더 큰 문제는 이미 많은 비밀번호를 MD5로 변환해 놓은 ‘레인보우 테이블’이 인터넷상에 공공연히 돌아다니고 있다는 것이다. 이 데이터를 다운받은 다음 간단한 프로그램으로 비교만 하면 순식간에 원래 비밀번호가 들통난다. 심지어 해커가 V테크 서버에 접근한 방식도 가장 원시적이라 불리는 ‘SQL 인젝션’이다.
뽐뿌 개인정보 유출사건과 판박이
트로이 헌트는 블로그를 통해 “비밀번호는 그냥 MD5로 암호화 과정을 거쳤을 뿐이고 제대로된 암호화나 난수화 과정도 거치지 않았다. 변환된 비밀번호를 가져다 구글에 검색하면 바로 결과값이 뜬다. 뿐만 아니라 개인정보를 주고 받을 때 암호화를 거치지 않아 다른 사람이 바로 엿들을 수 있다”고 설명했다.
심지어 마더보드가 V테크 서버를 해킹한 범인의 제보를 받은 뒤 V테크에 문의하자 V테크는 “우리도 처음 알았다”고 답했다. 그나마 다행인 것은 이 해커가 이렇게 얻은 개인정보로 돈벌이를 할 생각은 없어 보인다는 것이다.

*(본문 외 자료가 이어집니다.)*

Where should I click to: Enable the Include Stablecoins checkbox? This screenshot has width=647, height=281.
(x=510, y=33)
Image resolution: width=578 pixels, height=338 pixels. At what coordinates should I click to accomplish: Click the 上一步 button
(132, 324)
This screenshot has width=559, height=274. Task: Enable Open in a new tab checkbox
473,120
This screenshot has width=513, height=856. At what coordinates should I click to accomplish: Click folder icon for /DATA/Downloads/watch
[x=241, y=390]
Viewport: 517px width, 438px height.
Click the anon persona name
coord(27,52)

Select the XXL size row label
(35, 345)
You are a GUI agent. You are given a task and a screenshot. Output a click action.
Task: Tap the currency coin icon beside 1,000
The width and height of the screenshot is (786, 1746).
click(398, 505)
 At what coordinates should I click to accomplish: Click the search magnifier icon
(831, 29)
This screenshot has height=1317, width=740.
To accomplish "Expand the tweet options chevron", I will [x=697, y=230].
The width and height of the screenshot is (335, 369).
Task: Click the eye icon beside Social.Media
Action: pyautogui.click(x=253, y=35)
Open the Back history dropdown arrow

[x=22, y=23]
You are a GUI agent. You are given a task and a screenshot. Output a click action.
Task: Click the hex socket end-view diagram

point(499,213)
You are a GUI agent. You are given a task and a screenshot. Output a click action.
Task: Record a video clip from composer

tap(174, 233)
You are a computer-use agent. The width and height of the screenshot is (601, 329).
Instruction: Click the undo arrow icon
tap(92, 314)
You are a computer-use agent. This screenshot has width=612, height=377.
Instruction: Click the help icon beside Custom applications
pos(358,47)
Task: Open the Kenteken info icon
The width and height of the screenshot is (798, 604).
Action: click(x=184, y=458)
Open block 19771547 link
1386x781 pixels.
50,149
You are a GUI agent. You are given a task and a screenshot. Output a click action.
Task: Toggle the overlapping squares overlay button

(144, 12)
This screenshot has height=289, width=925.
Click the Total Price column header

이번 사건은 지난 9월 발생한 뽐뿌 개인정보 유출사건과도 닮은 꼴이다. 당시 뽐뿌가 해킹을 당한 방식 역시 SQL 인젝션이었고, 뽐뿌 역시 비밀번호를 MD5로 단순히 변환만 한 다음 저장했다는 것이 밝혀져 거센 비난을 받았다.